Best for: Multi-engine environments, customers using Snowflake + Spark + Trino together

Apache Hudi

Originated at Uber, optimized for record-level upserts.

Feature What It Does
Upsert Performance Optimized for high-frequency record-level updates (CDC)
Incremental Queries Efficiently read only changed records since last query
ACID Full transaction support

Best for: High-volume CDC use cases, AWS-centric environments (DeltaStreamer on EMR)

Format Comparison

Delta Lake Iceberg Hudi
Best engine Databricks / Spark Any engine Spark + CDC
Multi-engine support Growing (via Delta Kernel) Excellent Moderate
Streaming support Excellent Good Good
Upsert performance Good Good Excellent
Community Large (Databricks-backed) Large (Apache) Moderate

SA Talking Points

  • Customers don't usually pick a format — they inherit one from their platform choice (Databricks → Delta, Snowflake → Iceberg preferred)
  • The important message is open vs. proprietary — all three formats let customers move to a different compute engine without re-ingesting data
  • Delta-Iceberg interoperability is improving (UniForm) — less of a "pick one forever" decision than it used to be

Partitioning and Clustering

Why It Matters

Large tables need physical organization to avoid full table scans. The wrong strategy can make queries 10–100x slower.

Partitioning

Divides a table into sub-directories by a column value (e.g., year/month/day). Queries that filter on the partition column skip entire partitions.

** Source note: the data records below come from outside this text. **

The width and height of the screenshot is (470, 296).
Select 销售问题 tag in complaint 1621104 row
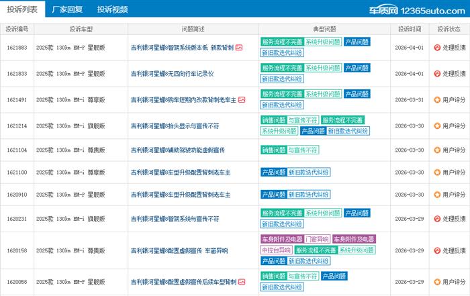coord(273,152)
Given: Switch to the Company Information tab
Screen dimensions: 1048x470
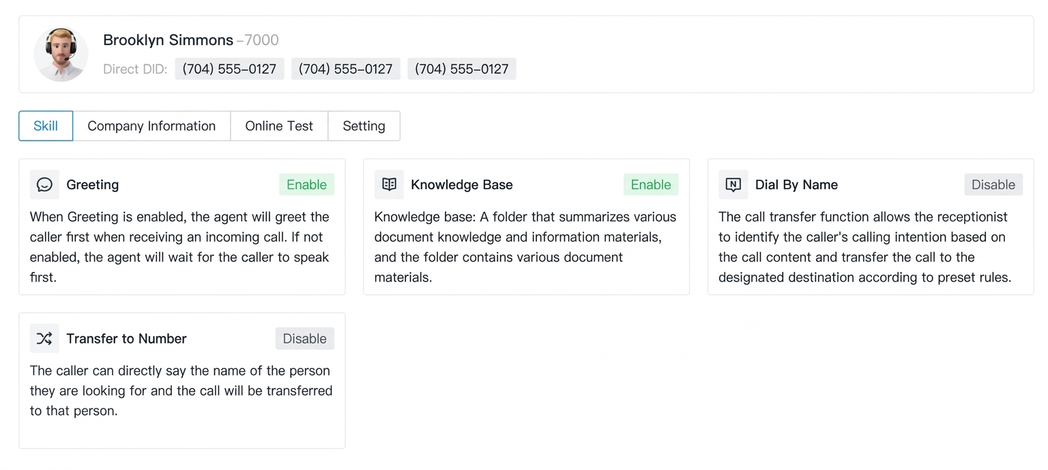Looking at the screenshot, I should coord(151,126).
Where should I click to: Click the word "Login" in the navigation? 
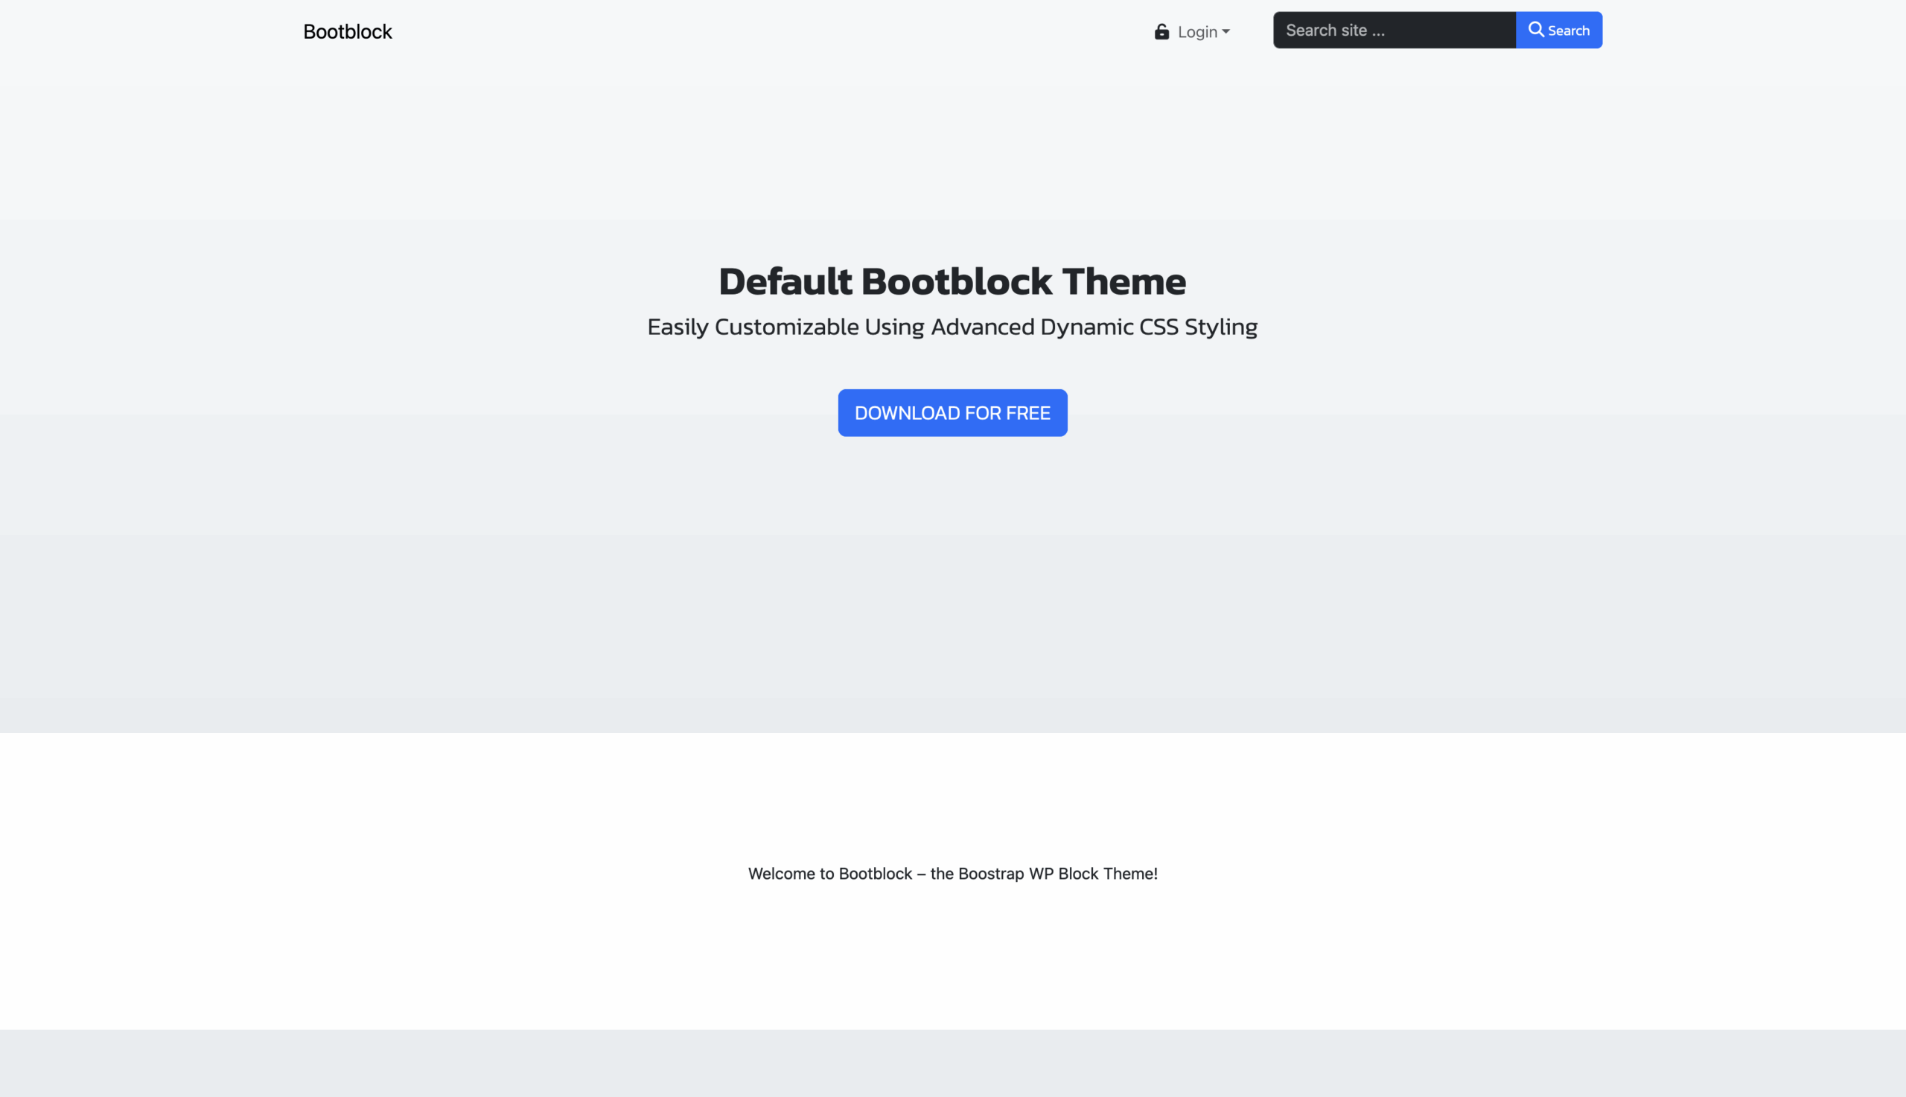[1197, 32]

  • Good partition columns: Date/time, region, business unit — low-to-medium cardinality, commonly filtered
  • Bad partition columns: User ID, transaction ID — too many partitions, small files problem

Z-Ordering (Delta) / Sorting (Iceberg)

Co-locates rows with similar values in the same files. Enables efficient skipping within a partition when filtering on non-partition columns.

  • Best for high-cardinality filter columns (customer_id, product_id)
  • Complements partitioning — partition by date, Z-order by customer_id

SA Talking Points

  • "What columns does your team filter on most?" — that answer drives the partitioning and clustering strategy
  • Small files are the most common performance problem in production lakehouses — auto-compaction (Delta) or scheduled compaction (Iceberg) is essential

SA Rule of Thumb: Medallion + Delta Lake covers the vast majority of Databricks-centric architectures. Iceberg is the answer when customers need true multi-engine access or are standardizing on Snowflake as a co-platform.